> [Task details]:
Would you output the entries below only from the line containing "Image resolution: width=1124" through the line containing "Open the Važi", exactly as they stand and with both ends included?
▬▬▬▬▬▬
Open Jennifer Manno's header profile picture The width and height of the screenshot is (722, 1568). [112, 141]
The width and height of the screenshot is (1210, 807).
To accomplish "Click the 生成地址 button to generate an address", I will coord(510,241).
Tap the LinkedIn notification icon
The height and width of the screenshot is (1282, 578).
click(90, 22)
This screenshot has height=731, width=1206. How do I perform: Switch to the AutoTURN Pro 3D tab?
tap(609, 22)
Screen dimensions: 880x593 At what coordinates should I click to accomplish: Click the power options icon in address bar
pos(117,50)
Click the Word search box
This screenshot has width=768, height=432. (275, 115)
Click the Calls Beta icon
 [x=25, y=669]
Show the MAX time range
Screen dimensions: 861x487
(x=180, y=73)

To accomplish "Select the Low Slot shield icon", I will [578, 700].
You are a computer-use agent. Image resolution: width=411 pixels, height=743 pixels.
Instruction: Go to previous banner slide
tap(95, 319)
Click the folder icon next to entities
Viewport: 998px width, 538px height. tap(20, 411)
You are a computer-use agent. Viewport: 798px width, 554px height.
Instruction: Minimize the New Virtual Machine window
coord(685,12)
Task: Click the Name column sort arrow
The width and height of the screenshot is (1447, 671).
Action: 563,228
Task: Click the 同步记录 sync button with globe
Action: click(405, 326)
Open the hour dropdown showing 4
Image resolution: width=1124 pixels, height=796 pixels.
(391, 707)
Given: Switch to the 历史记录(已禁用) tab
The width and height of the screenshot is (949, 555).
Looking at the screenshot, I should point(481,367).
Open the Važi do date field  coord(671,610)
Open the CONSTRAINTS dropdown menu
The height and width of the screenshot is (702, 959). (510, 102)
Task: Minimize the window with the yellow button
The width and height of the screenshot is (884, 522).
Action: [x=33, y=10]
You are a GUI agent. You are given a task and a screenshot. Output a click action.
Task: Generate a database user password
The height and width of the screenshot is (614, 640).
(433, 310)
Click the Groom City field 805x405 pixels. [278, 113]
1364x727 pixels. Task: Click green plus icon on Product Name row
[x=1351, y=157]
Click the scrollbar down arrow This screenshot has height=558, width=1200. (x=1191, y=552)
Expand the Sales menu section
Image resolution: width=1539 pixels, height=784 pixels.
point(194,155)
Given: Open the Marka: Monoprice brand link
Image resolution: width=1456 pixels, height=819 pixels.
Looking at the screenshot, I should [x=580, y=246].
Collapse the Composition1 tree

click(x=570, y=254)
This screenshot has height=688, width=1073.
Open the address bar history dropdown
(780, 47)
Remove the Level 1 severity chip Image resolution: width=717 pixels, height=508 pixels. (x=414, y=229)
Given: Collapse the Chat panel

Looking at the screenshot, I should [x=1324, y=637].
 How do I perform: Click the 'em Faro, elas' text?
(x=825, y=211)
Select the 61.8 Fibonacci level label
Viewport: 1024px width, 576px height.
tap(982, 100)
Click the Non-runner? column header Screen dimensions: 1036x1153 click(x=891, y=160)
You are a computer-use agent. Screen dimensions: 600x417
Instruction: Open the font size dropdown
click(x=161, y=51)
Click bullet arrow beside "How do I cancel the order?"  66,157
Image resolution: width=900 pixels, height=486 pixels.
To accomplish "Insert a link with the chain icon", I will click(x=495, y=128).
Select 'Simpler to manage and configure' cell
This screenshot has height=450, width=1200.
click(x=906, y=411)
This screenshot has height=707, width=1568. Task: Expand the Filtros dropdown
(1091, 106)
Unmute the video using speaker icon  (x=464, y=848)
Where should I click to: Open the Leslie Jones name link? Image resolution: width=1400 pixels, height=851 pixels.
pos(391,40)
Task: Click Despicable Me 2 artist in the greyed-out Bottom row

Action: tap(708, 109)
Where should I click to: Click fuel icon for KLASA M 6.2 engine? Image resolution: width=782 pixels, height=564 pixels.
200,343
▬▬▬▬▬▬
> [Exercise result]:
Image resolution: width=1124 pixels, height=796 pixels.
(391, 707)
Given: Switch to the 历史记录(已禁用) tab
The width and height of the screenshot is (949, 555).
Looking at the screenshot, I should point(481,367).
Open the Važi do date field  coord(671,610)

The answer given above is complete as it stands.